日本の個人金融資産は2千兆円規模で、その半分以上が預金や現金で保有されている。これを投資に向けることで企業価値の向上、賃上げにつなげる狙いがある。
岸田文雄首相が掲げる「資産所得倍増プラン」の目玉だ。今後5年間でNISAの投資額を56兆円に倍増させる目標を掲げている。
ただ、低所得層にとって多額の投資は容易ではなく、上限額いっぱい投資できる人はどれだけいるのか。運用益が必ずしも所得の底上げにつながるとは言い難い。
経済状況によっては元本割れのリスクもあり、投資初心者らには金融教育が欠かせない。
日本の賃金がこの30年間あまり上昇していないのは、成長企業が少ないからだとの指摘もある。魅力的な企業が育たなければ投資額倍増の達成は難しい。
一方、金融所得が多いほど所得税負担率が下がる「1億円の壁」と呼ばれる逆転現象を是正するため、年間所得30億円を超す超富裕層には課税を強化する。
NISA拡充で受ける「金持ち優遇」との批判を避けようと判断したとみられる。
だが対象の見込みは200~300人に過ぎず、岸田氏が総裁選で主張した「壁の打破」にほど遠い。国民に丁寧に説明しながら、対象拡大を検討してもらいたい。
相続・贈与税の一体的な見直しでは、子や孫への生前贈与を巡って「駆け込み贈与」を防ぐ措置を拡大、生前の早い段階での資産移転を促し、消費の拡大を目指す。

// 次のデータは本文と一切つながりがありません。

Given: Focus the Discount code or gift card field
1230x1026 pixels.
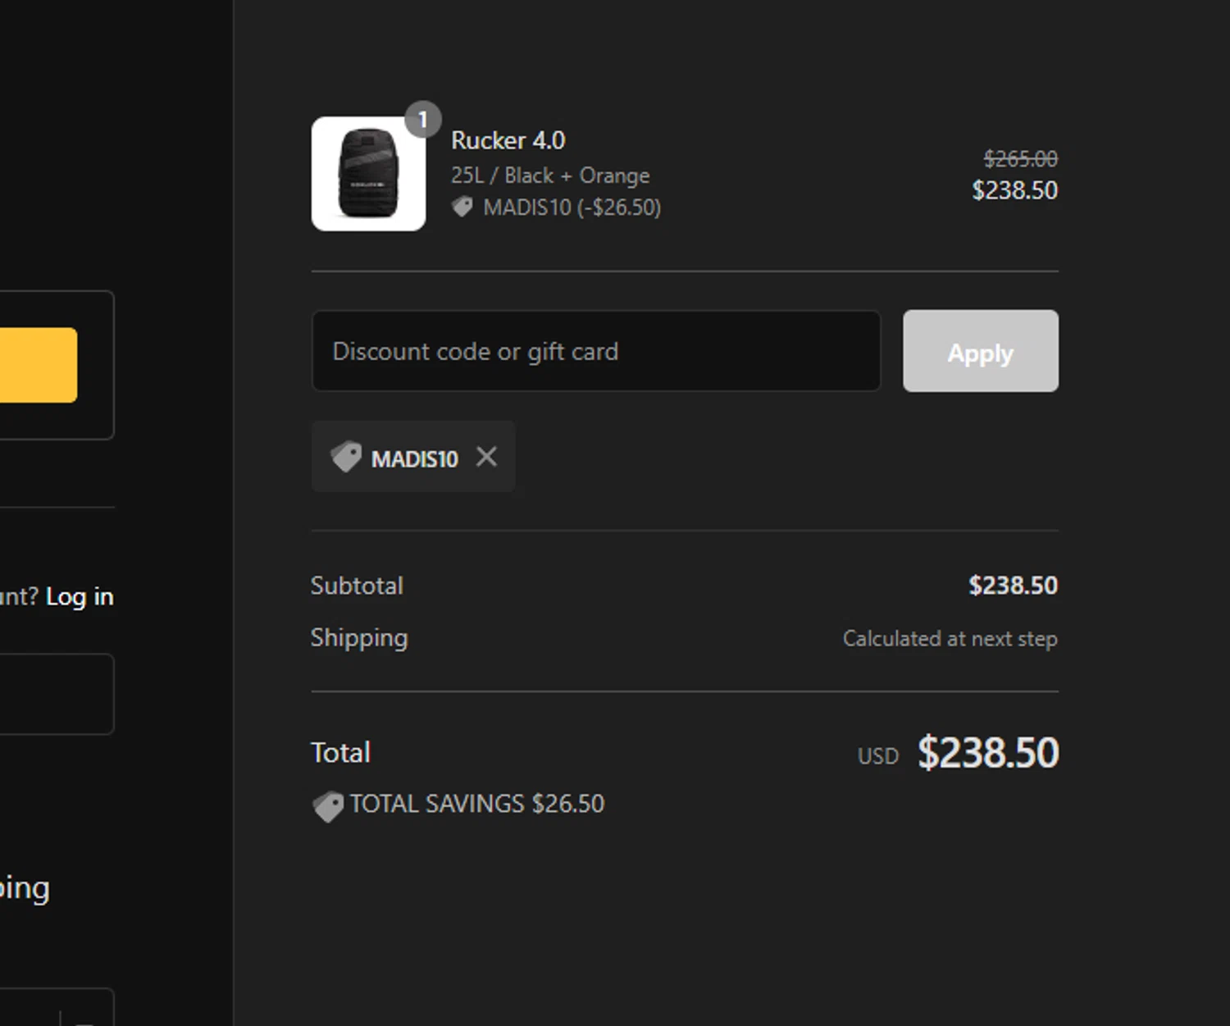Looking at the screenshot, I should point(595,351).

これとは別に、教育資金などを一括で贈与すると非課税になる特例措置については、専門家らが「世代を超えた格差の固定化につながる」と廃止を求めていたが、延長が決まった。格差是正への本気度が疑われる。
気がかりなのは、エコカー減税制度の延長は決めたものの、自動車関連税制で「利用に応じた負担の適正化」を訴えたことだ。
電気自動車向けに走行距離や出力に応じた課税に含みを残した表現で、車での移動が不可欠な地方には負担増となる懸念がある。
首相は「経済成長と賃上げを実現し、負担感を払拭(ふっしょく)できるよう努力していく」と述べた。約束は必ず果たさなくてはいけない。